Watch 10 video solutions for Reverse Nodes in k-Group, a hard level problem involving Linked List, Recursion. This walkthrough by take U forward has 144,265 views views. Want to try solving it yourself? Practice on FleetCode or read the detailed text solution.
Given the head of a linked list, reverse the nodes of the list k at a time, and return the modified list.
k is a positive integer and is less than or equal to the length of the linked list. If the number of nodes is not a multiple of k then left-out nodes, in the end, should remain as it is.
You may not alter the values in the list's nodes, only nodes themselves may be changed.
Example 1:
Input: head = [1,2,3,4,5], k = 2 Output: [2,1,4,3,5]
Example 2:
Input: head = [1,2,3,4,5], k = 3 Output: [3,2,1,4,5]
Constraints:
n.1 <= k <= n <= 50000 <= Node.val <= 1000
Follow-up: Can you solve the problem in O(1) extra memory space?
Problem Overview: You are given the head of a singly linked list and an integer k. Reverse the nodes of the list k at a time. If the number of remaining nodes is less than k, leave them as they are. Node values cannot be modified; only pointers can be changed.
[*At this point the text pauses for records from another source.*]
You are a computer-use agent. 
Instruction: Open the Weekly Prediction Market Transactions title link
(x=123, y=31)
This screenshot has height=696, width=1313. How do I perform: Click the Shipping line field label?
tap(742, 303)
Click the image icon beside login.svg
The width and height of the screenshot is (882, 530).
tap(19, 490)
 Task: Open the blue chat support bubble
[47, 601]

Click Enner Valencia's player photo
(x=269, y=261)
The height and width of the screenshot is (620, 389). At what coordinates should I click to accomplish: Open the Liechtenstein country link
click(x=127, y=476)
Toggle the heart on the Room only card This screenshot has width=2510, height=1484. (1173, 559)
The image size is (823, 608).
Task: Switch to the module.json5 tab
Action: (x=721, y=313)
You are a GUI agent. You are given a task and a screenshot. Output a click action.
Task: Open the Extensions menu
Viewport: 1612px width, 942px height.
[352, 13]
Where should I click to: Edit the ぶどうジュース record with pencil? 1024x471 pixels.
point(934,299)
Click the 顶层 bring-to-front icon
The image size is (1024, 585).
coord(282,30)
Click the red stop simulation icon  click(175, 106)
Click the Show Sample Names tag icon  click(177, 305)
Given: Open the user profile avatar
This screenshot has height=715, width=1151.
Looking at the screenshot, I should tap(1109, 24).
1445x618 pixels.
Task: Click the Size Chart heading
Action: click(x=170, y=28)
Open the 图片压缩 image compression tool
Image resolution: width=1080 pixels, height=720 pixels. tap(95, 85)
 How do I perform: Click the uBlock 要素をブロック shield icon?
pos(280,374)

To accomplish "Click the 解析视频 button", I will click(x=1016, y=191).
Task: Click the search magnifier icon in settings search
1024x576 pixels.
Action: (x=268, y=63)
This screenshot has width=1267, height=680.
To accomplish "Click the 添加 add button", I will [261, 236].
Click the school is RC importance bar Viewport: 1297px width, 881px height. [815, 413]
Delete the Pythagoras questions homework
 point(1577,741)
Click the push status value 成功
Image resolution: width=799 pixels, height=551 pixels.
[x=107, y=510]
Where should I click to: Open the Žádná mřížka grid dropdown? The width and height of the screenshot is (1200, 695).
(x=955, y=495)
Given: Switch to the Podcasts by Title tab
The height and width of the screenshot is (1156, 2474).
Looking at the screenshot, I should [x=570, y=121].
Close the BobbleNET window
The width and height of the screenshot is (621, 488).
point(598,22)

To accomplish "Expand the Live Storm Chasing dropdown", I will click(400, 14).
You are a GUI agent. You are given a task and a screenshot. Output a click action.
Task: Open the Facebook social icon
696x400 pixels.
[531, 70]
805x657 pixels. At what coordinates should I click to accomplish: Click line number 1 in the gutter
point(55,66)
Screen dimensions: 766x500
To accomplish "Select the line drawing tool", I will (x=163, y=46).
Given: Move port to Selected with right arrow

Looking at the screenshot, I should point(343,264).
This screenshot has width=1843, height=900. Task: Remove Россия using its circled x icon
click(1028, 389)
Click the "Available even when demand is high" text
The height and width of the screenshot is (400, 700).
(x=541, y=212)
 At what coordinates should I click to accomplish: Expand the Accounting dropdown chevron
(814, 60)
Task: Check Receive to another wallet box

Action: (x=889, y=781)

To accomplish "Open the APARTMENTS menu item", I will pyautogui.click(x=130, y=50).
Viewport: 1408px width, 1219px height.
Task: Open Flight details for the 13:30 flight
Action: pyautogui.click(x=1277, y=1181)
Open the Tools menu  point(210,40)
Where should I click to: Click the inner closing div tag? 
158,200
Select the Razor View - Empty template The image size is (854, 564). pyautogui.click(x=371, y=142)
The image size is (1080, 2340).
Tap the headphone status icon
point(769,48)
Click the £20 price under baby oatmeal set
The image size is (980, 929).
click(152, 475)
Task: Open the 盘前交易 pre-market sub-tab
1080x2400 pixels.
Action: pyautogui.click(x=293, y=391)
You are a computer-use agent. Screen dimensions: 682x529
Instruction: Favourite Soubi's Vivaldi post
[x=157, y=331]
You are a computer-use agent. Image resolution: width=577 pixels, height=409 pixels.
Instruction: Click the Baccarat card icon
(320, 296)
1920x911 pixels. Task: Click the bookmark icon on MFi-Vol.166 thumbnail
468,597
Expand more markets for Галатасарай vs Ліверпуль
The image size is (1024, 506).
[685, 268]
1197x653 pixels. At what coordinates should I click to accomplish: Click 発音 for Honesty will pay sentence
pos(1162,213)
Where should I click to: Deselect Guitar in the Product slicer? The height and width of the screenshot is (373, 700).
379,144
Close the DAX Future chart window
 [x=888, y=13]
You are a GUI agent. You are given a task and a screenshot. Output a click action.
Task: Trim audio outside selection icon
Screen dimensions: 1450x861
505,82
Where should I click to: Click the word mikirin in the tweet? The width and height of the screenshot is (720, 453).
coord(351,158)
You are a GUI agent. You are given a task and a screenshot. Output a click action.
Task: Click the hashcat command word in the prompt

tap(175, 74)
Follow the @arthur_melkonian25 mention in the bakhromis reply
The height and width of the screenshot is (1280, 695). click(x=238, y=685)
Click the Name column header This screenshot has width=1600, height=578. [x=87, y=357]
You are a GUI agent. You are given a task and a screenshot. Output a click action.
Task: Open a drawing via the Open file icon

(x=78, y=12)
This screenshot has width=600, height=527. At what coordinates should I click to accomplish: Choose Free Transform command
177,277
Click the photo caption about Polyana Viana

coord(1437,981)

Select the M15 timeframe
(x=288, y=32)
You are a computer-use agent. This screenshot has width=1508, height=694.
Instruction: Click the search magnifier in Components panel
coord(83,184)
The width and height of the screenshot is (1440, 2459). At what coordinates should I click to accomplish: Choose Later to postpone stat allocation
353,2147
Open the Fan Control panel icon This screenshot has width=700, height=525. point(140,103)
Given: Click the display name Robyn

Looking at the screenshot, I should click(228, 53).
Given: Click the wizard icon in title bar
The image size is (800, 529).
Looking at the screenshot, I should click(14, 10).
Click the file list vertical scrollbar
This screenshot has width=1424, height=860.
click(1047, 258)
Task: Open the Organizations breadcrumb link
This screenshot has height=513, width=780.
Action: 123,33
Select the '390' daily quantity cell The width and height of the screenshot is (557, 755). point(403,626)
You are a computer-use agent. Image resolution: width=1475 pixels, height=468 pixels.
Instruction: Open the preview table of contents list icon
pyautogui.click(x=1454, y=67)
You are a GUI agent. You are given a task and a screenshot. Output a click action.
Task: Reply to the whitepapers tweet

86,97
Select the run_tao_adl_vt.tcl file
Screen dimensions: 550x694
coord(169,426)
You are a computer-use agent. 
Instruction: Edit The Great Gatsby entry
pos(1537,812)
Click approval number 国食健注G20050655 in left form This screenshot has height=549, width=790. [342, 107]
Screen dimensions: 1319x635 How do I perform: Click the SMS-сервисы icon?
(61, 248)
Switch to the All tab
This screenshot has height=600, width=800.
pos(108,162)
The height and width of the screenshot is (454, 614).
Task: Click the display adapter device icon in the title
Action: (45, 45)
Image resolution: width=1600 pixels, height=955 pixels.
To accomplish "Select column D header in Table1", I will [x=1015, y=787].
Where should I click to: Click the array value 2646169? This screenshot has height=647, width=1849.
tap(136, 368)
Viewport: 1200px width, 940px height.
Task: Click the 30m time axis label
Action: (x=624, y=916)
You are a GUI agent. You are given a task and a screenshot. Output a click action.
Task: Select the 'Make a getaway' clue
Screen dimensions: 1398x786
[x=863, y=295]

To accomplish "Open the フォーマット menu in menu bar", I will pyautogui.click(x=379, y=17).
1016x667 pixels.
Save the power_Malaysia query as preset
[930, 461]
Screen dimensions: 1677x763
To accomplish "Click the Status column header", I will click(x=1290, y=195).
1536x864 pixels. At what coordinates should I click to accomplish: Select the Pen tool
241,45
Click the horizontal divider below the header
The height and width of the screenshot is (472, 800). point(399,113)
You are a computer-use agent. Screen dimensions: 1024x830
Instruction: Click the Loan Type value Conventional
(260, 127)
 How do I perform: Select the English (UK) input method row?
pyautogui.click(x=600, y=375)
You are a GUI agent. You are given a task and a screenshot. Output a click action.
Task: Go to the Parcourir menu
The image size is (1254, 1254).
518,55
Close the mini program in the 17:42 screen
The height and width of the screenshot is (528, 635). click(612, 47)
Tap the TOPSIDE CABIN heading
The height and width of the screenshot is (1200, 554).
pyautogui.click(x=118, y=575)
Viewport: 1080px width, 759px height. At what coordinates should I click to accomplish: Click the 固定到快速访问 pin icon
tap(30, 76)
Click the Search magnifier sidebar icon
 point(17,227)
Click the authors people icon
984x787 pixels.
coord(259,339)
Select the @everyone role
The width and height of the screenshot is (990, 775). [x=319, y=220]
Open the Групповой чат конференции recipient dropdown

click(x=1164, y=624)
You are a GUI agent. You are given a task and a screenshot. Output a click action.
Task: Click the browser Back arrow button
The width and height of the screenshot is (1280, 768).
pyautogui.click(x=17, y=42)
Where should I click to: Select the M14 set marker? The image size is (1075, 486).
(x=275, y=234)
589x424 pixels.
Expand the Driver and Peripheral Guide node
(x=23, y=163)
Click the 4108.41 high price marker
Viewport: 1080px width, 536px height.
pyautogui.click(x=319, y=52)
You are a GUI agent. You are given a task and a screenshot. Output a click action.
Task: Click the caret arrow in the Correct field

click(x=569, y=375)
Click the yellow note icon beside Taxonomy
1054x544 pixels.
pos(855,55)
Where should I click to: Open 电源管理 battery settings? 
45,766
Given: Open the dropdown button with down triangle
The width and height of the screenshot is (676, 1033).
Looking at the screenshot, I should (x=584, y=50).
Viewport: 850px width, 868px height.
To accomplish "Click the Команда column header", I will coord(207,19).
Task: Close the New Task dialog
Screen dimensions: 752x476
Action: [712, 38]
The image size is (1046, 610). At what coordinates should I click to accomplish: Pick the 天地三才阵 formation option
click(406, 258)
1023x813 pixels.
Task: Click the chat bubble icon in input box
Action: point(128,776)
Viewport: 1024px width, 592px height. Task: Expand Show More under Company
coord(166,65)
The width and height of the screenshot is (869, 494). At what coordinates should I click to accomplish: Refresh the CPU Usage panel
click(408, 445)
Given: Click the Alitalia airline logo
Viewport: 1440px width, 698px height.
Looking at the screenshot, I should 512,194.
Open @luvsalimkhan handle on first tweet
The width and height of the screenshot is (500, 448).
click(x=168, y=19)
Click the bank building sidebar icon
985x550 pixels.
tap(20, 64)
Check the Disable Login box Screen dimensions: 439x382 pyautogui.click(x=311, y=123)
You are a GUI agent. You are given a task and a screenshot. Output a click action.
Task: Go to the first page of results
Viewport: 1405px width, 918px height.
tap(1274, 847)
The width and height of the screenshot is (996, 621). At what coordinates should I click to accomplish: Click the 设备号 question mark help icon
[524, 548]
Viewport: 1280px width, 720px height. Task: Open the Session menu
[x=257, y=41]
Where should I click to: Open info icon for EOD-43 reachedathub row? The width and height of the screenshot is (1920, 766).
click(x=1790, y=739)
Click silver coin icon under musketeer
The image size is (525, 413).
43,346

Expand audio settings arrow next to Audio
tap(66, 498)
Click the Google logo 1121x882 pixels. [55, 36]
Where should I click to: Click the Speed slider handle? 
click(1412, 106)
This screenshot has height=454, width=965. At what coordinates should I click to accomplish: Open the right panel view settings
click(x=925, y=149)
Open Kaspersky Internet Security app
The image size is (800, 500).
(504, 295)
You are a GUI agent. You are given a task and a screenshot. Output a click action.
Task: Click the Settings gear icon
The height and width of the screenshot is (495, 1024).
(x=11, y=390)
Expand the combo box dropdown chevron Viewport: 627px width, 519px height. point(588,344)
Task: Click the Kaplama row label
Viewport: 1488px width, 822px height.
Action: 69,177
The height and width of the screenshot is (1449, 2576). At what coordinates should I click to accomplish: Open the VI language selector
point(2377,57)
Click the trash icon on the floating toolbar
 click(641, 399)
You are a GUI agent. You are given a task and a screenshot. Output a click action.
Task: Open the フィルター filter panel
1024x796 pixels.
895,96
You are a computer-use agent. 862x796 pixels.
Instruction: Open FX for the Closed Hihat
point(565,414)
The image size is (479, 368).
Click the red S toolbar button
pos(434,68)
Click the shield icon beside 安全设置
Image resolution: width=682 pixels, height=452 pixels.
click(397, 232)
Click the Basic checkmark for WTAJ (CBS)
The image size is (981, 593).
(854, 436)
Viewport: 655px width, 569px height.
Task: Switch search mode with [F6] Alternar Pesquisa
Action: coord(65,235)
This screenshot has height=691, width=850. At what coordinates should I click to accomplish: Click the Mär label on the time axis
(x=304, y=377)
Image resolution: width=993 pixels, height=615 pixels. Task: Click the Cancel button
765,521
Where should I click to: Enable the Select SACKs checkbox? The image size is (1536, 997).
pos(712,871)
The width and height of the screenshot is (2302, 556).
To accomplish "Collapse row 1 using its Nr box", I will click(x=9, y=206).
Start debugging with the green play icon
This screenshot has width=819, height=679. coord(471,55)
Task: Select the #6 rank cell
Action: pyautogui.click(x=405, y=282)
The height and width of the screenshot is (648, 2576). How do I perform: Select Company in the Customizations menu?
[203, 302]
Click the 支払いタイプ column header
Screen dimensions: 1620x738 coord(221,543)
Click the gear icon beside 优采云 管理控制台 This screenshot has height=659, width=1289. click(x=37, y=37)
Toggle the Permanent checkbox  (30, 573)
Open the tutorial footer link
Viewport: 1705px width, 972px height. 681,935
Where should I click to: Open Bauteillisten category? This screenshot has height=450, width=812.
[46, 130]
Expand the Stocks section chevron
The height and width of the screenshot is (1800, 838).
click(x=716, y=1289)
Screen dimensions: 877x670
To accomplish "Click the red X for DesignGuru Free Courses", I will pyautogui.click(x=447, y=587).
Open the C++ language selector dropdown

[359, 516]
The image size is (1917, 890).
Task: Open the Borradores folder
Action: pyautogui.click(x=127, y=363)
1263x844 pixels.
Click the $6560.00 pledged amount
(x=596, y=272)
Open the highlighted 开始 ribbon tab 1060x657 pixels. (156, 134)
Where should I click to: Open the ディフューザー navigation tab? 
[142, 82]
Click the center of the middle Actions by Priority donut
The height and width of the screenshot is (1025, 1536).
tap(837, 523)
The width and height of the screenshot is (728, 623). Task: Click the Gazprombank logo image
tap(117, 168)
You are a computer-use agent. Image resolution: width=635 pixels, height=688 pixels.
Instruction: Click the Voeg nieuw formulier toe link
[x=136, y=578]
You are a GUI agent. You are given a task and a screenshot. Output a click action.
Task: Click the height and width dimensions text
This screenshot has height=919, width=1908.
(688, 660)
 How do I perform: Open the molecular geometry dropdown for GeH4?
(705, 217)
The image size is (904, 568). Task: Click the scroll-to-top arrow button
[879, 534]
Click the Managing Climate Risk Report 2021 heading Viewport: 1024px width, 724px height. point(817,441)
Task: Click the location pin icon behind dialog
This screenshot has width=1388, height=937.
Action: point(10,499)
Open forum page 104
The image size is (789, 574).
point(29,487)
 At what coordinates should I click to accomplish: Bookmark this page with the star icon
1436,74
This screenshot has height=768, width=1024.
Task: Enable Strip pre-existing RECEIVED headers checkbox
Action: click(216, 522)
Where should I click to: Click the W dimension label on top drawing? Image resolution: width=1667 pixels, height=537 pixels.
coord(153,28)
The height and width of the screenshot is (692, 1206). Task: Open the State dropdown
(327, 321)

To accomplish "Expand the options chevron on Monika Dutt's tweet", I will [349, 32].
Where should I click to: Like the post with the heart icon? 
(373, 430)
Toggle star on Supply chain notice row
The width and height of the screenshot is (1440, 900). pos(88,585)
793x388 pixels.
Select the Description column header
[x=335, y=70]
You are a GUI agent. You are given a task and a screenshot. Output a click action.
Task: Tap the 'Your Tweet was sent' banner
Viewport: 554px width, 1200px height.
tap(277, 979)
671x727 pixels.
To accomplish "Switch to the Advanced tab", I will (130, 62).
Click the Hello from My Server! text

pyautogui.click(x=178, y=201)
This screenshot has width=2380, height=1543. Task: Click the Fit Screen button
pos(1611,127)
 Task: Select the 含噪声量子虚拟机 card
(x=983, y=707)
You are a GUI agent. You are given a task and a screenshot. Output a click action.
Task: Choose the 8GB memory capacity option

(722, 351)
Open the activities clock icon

This problem tests pointer manipulation on a linked list. The key challenge is reversing exactly k nodes at a time while reconnecting the reversed segments back into the original list.
Approach 1: Iterative Group Reversing (O(n) time, O(1) space)
Traverse the list and process it in fixed-size groups of k. First, check whether k nodes exist ahead using a pointer scan. If fewer than k nodes remain, stop and keep them unchanged. When a valid group is found, reverse the k nodes using the standard in-place linked list reversal technique: iterate through the group and redirect next pointers one by one.
After reversing a group, reconnect three parts: the previous group's tail, the new head of the reversed group, and the next group's starting node. A dummy node before the head simplifies edge cases where the first group gets reversed. This approach touches each node a constant number of times, giving O(n) time complexity and O(1) extra space. This is the most common production-style implementation.
Approach 2: Recursive Group Reversal (O(n) time, O(n/k) recursion stack)
The recursive approach treats the list as repeating blocks of size k. First verify that k nodes exist. If they do, reverse the first k nodes using an iterative reversal loop. After reversing the block, recursively process the remainder of the list starting from the (k+1)th node.
The original head of the block becomes the tail after reversal. Connect this node to the result returned by the recursive call. Each recursive frame processes exactly one block of size k, so the total work remains O(n). The recursion stack depth is about n/k, which gives O(n/k) auxiliary space.
This approach reads naturally because each call solves one block and delegates the rest. It is a good demonstration of recursion applied to pointer structures, though it uses extra stack space compared to the iterative version.
Recommended for interviews: The iterative group-reversal approach is typically expected. It demonstrates strong control over pointer manipulation, constant-space optimization, and careful handling of boundary conditions. Showing the recursive idea first can communicate conceptual clarity, but the iterative solution proves you can implement an optimal O(n) and O(1) solution.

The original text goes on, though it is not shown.